How are other countries encouraging more organ donations?
South Korea in 2011 made it mandatory for medical institutions to report information on brain-dead patients to a state-designated organ transplant coordination organization.
Through the mandated reporting, the number of donors more than doubled from 268 in 2010 to 573 in 2016. The number of donors per million population in South Korea in 2021 was 8.56, or 14 times higher than that of Japan.
The United States has a similar mandate, which covers not only brain-dead patients but the deceased in general. A staff member of a government-certified organ transplant coordination organization will visit a hospital upon receiving a report and inform the patient’s family of their options for organ donation.

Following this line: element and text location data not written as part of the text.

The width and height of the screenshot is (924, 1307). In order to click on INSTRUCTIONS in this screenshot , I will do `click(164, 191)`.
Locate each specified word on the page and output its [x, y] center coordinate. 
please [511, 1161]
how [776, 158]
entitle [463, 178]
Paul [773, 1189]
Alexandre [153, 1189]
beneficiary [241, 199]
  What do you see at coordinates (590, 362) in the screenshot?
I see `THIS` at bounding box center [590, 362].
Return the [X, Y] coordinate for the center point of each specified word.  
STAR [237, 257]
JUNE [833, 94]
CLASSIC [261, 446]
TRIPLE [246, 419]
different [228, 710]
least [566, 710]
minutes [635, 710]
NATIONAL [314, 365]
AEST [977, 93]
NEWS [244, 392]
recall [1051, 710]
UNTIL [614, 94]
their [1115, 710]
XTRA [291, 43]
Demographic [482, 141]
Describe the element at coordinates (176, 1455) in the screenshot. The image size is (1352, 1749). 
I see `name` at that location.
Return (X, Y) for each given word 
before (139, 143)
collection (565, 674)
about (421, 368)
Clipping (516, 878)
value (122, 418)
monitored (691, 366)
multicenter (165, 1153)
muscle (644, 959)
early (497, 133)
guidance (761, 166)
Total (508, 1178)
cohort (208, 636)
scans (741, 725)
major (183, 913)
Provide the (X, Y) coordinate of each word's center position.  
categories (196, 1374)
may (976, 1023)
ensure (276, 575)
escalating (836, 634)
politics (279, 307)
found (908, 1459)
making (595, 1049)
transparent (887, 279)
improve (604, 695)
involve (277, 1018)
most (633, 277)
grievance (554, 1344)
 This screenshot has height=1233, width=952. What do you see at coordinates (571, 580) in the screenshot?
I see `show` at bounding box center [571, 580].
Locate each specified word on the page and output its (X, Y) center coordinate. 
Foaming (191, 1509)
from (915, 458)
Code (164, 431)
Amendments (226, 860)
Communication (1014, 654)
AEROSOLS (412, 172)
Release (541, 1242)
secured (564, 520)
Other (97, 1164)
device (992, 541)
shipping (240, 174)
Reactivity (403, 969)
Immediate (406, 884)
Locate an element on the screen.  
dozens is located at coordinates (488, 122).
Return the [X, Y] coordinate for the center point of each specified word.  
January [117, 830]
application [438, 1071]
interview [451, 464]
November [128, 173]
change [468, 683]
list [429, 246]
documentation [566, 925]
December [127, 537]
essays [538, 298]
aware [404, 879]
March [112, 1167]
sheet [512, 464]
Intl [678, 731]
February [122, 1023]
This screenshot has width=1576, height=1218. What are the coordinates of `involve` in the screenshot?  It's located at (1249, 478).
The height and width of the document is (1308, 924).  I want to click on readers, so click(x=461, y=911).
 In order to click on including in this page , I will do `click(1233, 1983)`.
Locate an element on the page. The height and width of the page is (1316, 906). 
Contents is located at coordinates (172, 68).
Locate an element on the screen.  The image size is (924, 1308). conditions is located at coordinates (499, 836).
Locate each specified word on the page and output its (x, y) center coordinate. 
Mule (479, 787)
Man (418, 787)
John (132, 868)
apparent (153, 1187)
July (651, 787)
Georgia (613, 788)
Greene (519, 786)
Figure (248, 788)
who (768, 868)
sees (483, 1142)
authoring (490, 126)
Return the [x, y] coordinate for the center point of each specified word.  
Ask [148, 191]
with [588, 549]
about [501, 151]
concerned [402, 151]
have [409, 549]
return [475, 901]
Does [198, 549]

Howard Nathan, who served for many years as president of an organ donor coordination organization in the state of Pennsylvania, which in 1994 became one of the first U.S. states to adopt mandated reporting, said the number of donors increased by about 40% in three years since the start of the system.
In Japan, the Health, Labor and Welfare Ministry’s organ transplant committee has been discussing the introduction of mandated reporting, but no headway has been made on the issue. Among the concerns cited have been that “the burden will be even heavier for medical professionals on the front lines.”
In Japan, it is mainly the doctor in charge who informs the patient’s family of the option of organ donations. The psychological burden on the physician of explaining organ donations to the family of a patient who is about to die is heavy.
“The role of coordinators who are well-trained to deal with families is crucial,” said Beatriz Dominguez-Gil, director general of a Spanish organ transplant organization, known by its Spanish initials ONT.
How can Japan increase the number of domestic organ donors and eradicate unclear overseas operations? Needed first and foremost is a willingness by the government to review the relevant law and improve the situation.